Le commerce en ligne aurait détruit 85.000 emplois en dix ans
Le développement du commerce en ligne aurait détruit 85.000 emplois en France entre 2009 et 2019 d'après une étude des Amis de la Terre, qui évoque le "plus grand plan social en cours actuellement en France". L'avenir ne s'annonce pas meilleur, les grandes entreprises pouvant être à leur tour impactées par la vente en ligne.
Entre 2009 et 2019, le développement du commerce en ligne a détruit 85.000 emplois en France en solde net*, d'après l'ONG Les Amis de la Terre qui publie le 23 mars 2022 une étude sur le sujet. "C'est le plus grand plan social en cours actuellement en France", alerte l'ONG dans son communiqué. Pour la seule année 2019, le solde s'établit à 3.800 détruits. C'est le commerce de détail qui paye le plus lourd tribut, avec 8.400 emplois détruits. En revanche 4.600 ont été créés dans le commerce de gros.
Les plus petites entreprises de commerce (de 0 à 19 employés) sont toujours les premières victimes de la digitalisation du commerce, détaille l'étude, élaborée à partir de la méthodologie du cabinet Kavala Capital qui a déjà travaillé sur le sujet. Elles ont perdu environ 7.600 employés en 2019. Toutefois, elles en perdent moins qu'avant ; le chiffre est en effet inférieur à la moyenne annuelle sur la période 2009-2018 (12.100). L'ONG avance deux explications : le ralentissement de la croissance du e-commerce, après une période faste (sachant que l'étude ne porte pas sur la période du Covid qui lui a été favorable), et la présence aujourd'hui d'acteurs résilients qui limitent les destructions d'emplois, après une sélection naturelle qui s'est traduite par la faillite des entreprises les plus fragiles.
Les entreprises moyennes (de 20 à 249 salariés) sont quant à elles plus impactées qu'auparavant. Elles ont perdu environ 1.020 emplois en 2019, contre 900 en moyenne sur la période 2009-2018.

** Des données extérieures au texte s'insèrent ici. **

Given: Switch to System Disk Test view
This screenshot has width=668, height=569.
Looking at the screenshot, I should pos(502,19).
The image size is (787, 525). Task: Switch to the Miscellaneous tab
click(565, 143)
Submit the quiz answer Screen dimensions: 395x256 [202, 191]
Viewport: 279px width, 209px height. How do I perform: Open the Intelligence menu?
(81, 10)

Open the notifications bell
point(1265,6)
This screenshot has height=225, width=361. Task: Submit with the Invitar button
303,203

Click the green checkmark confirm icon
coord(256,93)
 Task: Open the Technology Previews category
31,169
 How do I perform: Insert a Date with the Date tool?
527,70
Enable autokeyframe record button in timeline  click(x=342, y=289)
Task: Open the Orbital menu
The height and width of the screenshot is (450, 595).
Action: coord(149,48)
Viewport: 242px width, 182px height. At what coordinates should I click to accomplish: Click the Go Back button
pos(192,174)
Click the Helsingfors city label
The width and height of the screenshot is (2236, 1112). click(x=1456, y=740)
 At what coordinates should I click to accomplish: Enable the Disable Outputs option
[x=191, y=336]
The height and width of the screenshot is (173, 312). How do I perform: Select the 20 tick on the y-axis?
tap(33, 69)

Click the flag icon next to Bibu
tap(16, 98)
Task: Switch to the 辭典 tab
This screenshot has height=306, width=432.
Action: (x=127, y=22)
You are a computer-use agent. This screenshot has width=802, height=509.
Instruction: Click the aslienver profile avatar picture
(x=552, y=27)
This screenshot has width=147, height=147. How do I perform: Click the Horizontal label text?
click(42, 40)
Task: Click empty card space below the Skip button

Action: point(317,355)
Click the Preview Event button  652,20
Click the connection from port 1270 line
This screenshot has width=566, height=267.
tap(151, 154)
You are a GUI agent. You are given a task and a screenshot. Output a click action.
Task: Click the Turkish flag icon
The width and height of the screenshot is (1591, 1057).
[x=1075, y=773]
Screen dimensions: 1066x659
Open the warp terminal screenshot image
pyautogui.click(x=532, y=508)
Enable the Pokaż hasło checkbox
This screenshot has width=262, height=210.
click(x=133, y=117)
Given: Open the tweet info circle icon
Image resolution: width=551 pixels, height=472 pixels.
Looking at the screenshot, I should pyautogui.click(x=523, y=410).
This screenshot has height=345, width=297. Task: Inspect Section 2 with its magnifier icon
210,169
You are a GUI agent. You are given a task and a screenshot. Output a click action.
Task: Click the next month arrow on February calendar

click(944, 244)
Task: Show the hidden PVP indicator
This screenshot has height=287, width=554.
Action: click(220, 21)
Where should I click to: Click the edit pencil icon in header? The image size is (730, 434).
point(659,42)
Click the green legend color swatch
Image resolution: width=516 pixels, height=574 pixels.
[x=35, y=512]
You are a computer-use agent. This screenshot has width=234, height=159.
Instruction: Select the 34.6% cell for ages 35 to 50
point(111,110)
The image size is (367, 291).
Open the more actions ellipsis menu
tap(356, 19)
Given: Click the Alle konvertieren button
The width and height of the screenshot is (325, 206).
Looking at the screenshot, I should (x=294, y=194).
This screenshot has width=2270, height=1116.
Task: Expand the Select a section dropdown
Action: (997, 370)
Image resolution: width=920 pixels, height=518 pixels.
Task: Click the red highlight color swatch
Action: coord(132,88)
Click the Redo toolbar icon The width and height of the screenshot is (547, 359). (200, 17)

Tous les secteurs sont concernés
De leur côté, les plus grandes entreprises (plus de 250 salariés) continuent à bénéficier du développement du e-commerce, "mais dans une moindre mesure que durant la période 2009-2018", précise aussi le document : 173 employés en plus seulement en 2019 contre une moyenne annuelle de 1.600 entre 2008 et 2018. "Ceci est visible notamment pour le secteur des équipements électroniques et informatiques et celui des articles ménagers, pour lesquels les grandes entreprises sont désormais elles aussi victimes de destructions d'emplois", détaille l'étude, qui en résumé énonce le principe suivant : "Pour chaque emploi créé dans une entreprise de 50 salariés et plus, près de 2 ont été détruits dans les plus petites entreprises en 2019."
Tous les secteurs sont concernés par cet impact négatif, sauf le secteur de l'électronique et du matériel informatique. Dans ces derniers, la création d'emplois chez les grossistes a compensé les destructions d'emplois dans le commerce de détail. Le secteur de l'habillement est le plus touché par l'impact du e-commerce, avec 4.800 emplois détruits en 2019.
Des perspectives d'avenir peu réjouissantes
Pour Les Amis de la Terre, les perspectives d'avenir ne sont pas réjouissantes. L'association craint notamment que les grandes entreprises soient les prochaines victimes de la digitalisation du commerce, avec un nombre d'emplois concernés encore plus important. Cette tendance serait déjà perceptible selon le rapport avec les fermetures depuis 2020 de magasins d'enseigne type Conforama, Naf Naf, André, La Halle, Célio, Devianne, Orchestra ou Camaïeu. "H&M et Inditex (Zara) sont, eux aussi, en train de fermer des centaines d'autres afin de digitaliser leur activité et faire face aux grands acteurs de la vente en ligne", souligne l'ONG qui regrette le manque d'actions du gouvernement en place. Pire, l'association estime que les cadeaux fiscaux et autres soutiens administratifs et politiques réalisés favorisent l'implantation d'entrepôts logistiques d'entreprises de commerce en ligne comme Amazon. "De 4 entrepôts construits par Amazon en 2017, la France est passée à 44 aujourd'hui et 14 entrepôts supplémentaires sont en projet", déplore l'association qui souligne l'impact environnemental de ces bâtiments. Le développement des dark stores et des épiceries en ligne, favorisé par la crise covid, pourraient encore accentuer le mouvement.
* Les chiffres prennent en compte les créations et les destructions d'emplois dans l'ensemble de la vente de détail et de gros incluant les fonctions supports nécessaires à l'activité (transport, logistique, services associés) pour indiquer si le solde est positif ou négatif.